中小しょうゆメーカー、インド産醸造用大豆ミールの高騰と供給不安に課題(画像はイメージ)
(画像=中小しょうゆメーカー、インド産醸造用大豆ミールの高騰と供給不安に課題(画像はイメージ))

中小しょうゆメーカーの課題の1つは、インド産醸造用大豆ミールの高騰と供給不安だ。

春から夏にかけて大暴騰し、9〜10月はt当たり17〜18万円の高値を付け、「2カ月ほどブランクが空いて、11〜12月は全く入っていない」という声も輸入商社からは聞かれる。他国産で代替することも難しく、丸大豆での仕込みや、工場のメンテナンスなどで、しのいでいるもよう。とはいえ今後も、「安くなる材料はない」と先行きは不透明だ。

ほかの対応策としては、Non-GMOから安価なGMOの大豆ミールに戻し、販売量が増えたところもあるという。

国内で消費される醸造用大豆ミールの総量は約12万tで、5割がインド産、3割が米国産、2割が輸入大豆を使用した国内生産とされる。100%Non-GMOのインド産は、価格が手ごろでたん白分も高く、特に中小メーカーに重宝されてきた。安価な時はt当たり5〜7万ほどで落ち着いていたという。

互明商事によると、インド産の大豆ミールは、2021年の4〜5月ではt当たり7〜8万円だったが、2カ月ほどで11〜12万円に高騰した。さらにインドのブローカーが価格を釣り上げたこともあり、「インド国内の定期も最高値になった」と振り返る。

9〜10月は17〜18万円となり、購入したとしても販売できないため、2カ月ほどブランクが空いたという。「11〜12月はインド産の大豆ミールは、ほとんど国内の倉庫に入っていない」と説明する。11月半ばからは出港しているが、検査などを経て現物を出せるのは1月辺りからだという。

高騰の原因は、インドの堅調な植物油需要に応じて、大豆搾油が急激に増えたことが挙げられる。さらにはコンテナ不足に加え、コロナの影響で港の作業は停滞し、船賃も上がっている。加えて円安も追い打ちをかけている。

〈対応策として丸大豆仕込みや工場メンテナンス、安定供給のためGMO(遺伝子組み換え)も選択肢に〉
中小事業者の経営が懸念される状況だ。インド産大豆ミールの価格は現状、13〜14万円ほどに下がってはいるが、それでも2020年の倍の価格となっており、「2割くらい上げられれば楽になる」と、コスト上昇の影響の大きさについて危惧している。

インド国内では10月から新穀が収穫されている。11〜12月には旧穀に新穀を混ぜて搾油されることで、「価格が下がるだろうと期待していたが、高止まりしている。12月7日現在でt当たり13万円だ。せめて10万円切らないと、業界にとっては厳しい」としている。

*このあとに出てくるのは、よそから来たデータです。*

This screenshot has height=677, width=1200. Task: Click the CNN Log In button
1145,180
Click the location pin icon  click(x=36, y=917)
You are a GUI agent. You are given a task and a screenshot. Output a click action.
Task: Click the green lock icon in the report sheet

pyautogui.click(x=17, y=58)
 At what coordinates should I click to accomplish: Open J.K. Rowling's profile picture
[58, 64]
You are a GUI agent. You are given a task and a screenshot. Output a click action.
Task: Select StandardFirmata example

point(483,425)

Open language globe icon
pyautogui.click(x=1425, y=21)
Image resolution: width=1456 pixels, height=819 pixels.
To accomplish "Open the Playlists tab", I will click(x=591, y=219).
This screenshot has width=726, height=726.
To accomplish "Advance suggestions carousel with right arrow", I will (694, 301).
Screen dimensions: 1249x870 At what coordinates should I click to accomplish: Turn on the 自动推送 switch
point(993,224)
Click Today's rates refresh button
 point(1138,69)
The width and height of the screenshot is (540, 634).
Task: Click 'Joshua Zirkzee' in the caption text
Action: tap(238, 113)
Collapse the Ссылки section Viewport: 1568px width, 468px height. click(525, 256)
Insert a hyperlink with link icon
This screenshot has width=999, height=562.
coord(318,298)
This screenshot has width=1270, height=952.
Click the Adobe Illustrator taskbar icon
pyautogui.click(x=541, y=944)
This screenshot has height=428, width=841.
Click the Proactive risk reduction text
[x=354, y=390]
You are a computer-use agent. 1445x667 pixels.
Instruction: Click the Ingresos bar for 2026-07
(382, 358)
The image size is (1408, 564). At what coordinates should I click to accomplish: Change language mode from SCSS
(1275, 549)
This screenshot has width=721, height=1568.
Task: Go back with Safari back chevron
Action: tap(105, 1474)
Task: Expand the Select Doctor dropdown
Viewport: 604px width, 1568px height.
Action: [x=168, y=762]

2021年産のインドの大豆新穀は約1,200万tと、不作ではないが、収穫時に雨が降った影響が未知数だという。「雨の影響で収穫量が減る可能性がある」とする。また、インド政府は鶏やエビなどの飼料用に米国大豆120万tを輸入しているが、これも異例のことだ。

今後については、「為替が円高になるか、雨の影響が大したことはないとはっきりすれば、弱材料として下がる可能性はある」と解説する。

中小しょうゆメーカー各社はインド産の醸造用大豆ミールが使えないことの対応策として、丸大豆を仕込む動きなどはあるという。現状のインド産醸造用大豆ミールの価格と比べても大差がなく、市場でも丸大豆志向から丸大豆を仕込んでいるところも多くなっている。

また、工場のメンテナンスや、1〜2カ月分のもろみはタンクに貯蔵しているので、搾って瓶詰めすることはできる。幸か不幸か、コロナの影響で業務用の出荷を落としていることもあり、伸ばし伸ばしの仕込みでもいいところはあるようだ。

「先延ばしや丸大豆仕込み、工場のメンテナンスなどでしのげば、1月以降はミールが入ってくる。高いままだが使わざるを得ない。安くなる材料がない」と解説する。

インド産以外の対応として注目されるのは、GMO(遺伝子組み換え)に戻るかどうかだ。実際、Non-GMOをやめてGMOの大豆ミールに戻したことで、販売量が増えたところもあるという。GMOは、より安価で、たん白面では若干弱いが、製造は日本となり、安定供給することもできる。インド産の高騰と不安定な供給が今後も続くのであれば、将来的に選択肢となってくる可能性はある。